En el barrio en el que vivió, Wood conoció a un grupo de jóvenes vendedores de alucinógenos, de quienes posteriormente se hizo amiga. Cuando uno de ellos terminó en la cárcel decidió hacer un documental sobre farmacos mientras lo ayudaba a volver a la libertad.

“Durante dos años escribí el guion de White Girl. Fue una experiencia muy intensa. Al principio tenía mucho miedo de enseñarles la historia a las personas, pero una vez la conocieron recibí muchos comentarios positivos. En total fueron siete años para poder lanzarla”.

En la película, la protagonista es Leah (Morgan Saylor), que junto con su mejor amiga se muda a Ridgewood, un barrio latino en Queens. Es verano y Leah está a dos semanas de iniciar su segundo año en la universidad. Una noche, en medio de una fiesta en su apartamento, la chica de tez blanca y cabello rubio platinado sale a buscar marihuana. En la calle del frente está Blue (Brian Marc), un puertorriqueño vendedor de drogas, con quien inicia un romance.

Leah conoce a su jefe, el director de una revista, quien la induce a oler cocaína y la invita a una fiesta a la que asisten personas con mucho dinero. En ese momento ella les sugiere a sus nuevos amigos ir a vender papeletas de 20 gramos a un alto costo.

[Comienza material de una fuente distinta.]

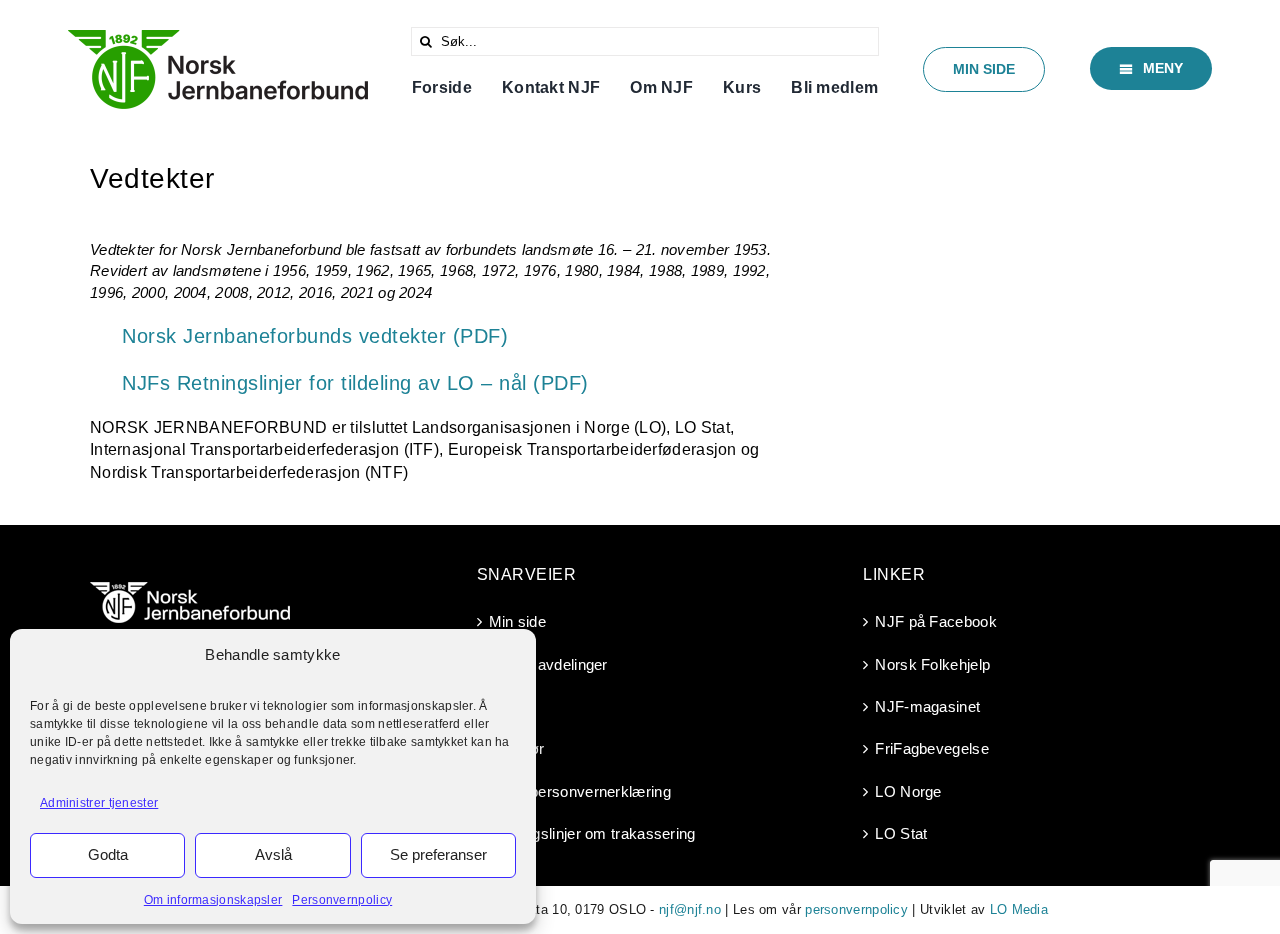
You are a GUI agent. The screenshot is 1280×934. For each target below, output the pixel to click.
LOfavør (517, 748)
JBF (503, 706)
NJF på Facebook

Después de que Leah acompaña a Blue a comprar un kilo de coca, la policía lo arresta. Sin embargo, la evidencia queda en sus manos y ella debe decidir qué hacer: ¿devolverla para salvar a Blue del traficante que se la vendió o quedarse con ella para pagarle un abogado?

La habilidad con la que son interpretadas las difíciles situaciones que atraviesa Leah se debe a la actuación de Morgan Saylor, de 21 años, que estuvo dispuesta a tomar los riesgos que requería el filme, como que su personaje se apropiara de su sexualidad y la mostrara como quisiera, sin ningún tipo de pudor.

Wood es muy crítica de su trabajo, lo que la llevó a cuidar cada detalle de su protagonista para que se viera como ella quería. Para esto, como antesala del rodaje, salió con Saylor y otros actores a fiestas. Además le dio una lista de reproducción que incluía canciones como Toxic, de Britney Spear, y Spread, de Outkast. Temas que complementan el ambiente sonoro de la película cuando Leah sale a disfrutar de la noche neoyorquina.

La película, que se estrenó en el Festival de Sundance, contó con una producción de bajo presupuesto —tan sólo un millón de dólares, que salieron de pequeños inversionistas—, por lo que la grabación de cada escena sólo podía durar entre dos y tres horas, lo que implicó que no hubiera tiempo para repasarlas o retomarlas y exigiera un mayor esfuerzo para encontrar la toma perfecta y que el trabajo fluyera.

Elizabeth Wood le da a esta película un ritmo rápido y secuencial. “Hubo escenas que se quedaron por fuera, pero quería que fuera un filme directo y al punto, por lo que si no servían para llegar a ello las borraba”.

Su cámara nunca interrogó o juzgó a su protagonista por sus actos. Por el contrario, mientras más cerrado era el plano, más conexión creó entre el público y sus personajes. Era como si buscara que el espectador entendiera la vida de Leah.

Por ello, con el mismo cuidado con el que Wood expone las escenas de sexo entre Leah y Blue, o Leah y su jefe, lleva a la pantalla el momento en el que esta chica es violada por el abogado que la va ayudar a sacar a su amigo de la cárcel. En este punto el silencio se convierte en un personaje más, no hace falta ningún dialogo para expresar el dolor que le produjo esa noche de tragos y excesos. El silencio es la denuncia de lo ocurrido.

En medio de la historia, su directora aclara que no es una película autobiográfica, pues, además de combinar elementos de ficción, esta podría ser la vida de cualquier mujer que está interesada en explorar momentos de su juventud. En donde sin miedo puede asumir su sexualidad libremente, consumir drogas o decidir sobre su cuerpo sin importar los cánones que establece la sociedad.

En medio de ese mundo de excesos, White Girl retrata una sociedad neoyorquina sin límites y denuncia los problemas raciales, económicos e institucionales que hay en Estados Unidos. Dejando, también, una crítica a la corrupción del sistema legal.

Última función de “White Girl” en IndieBo: sábado 23 de julio a las 8:45 p.m., en Cine Colombia Avenida Chile.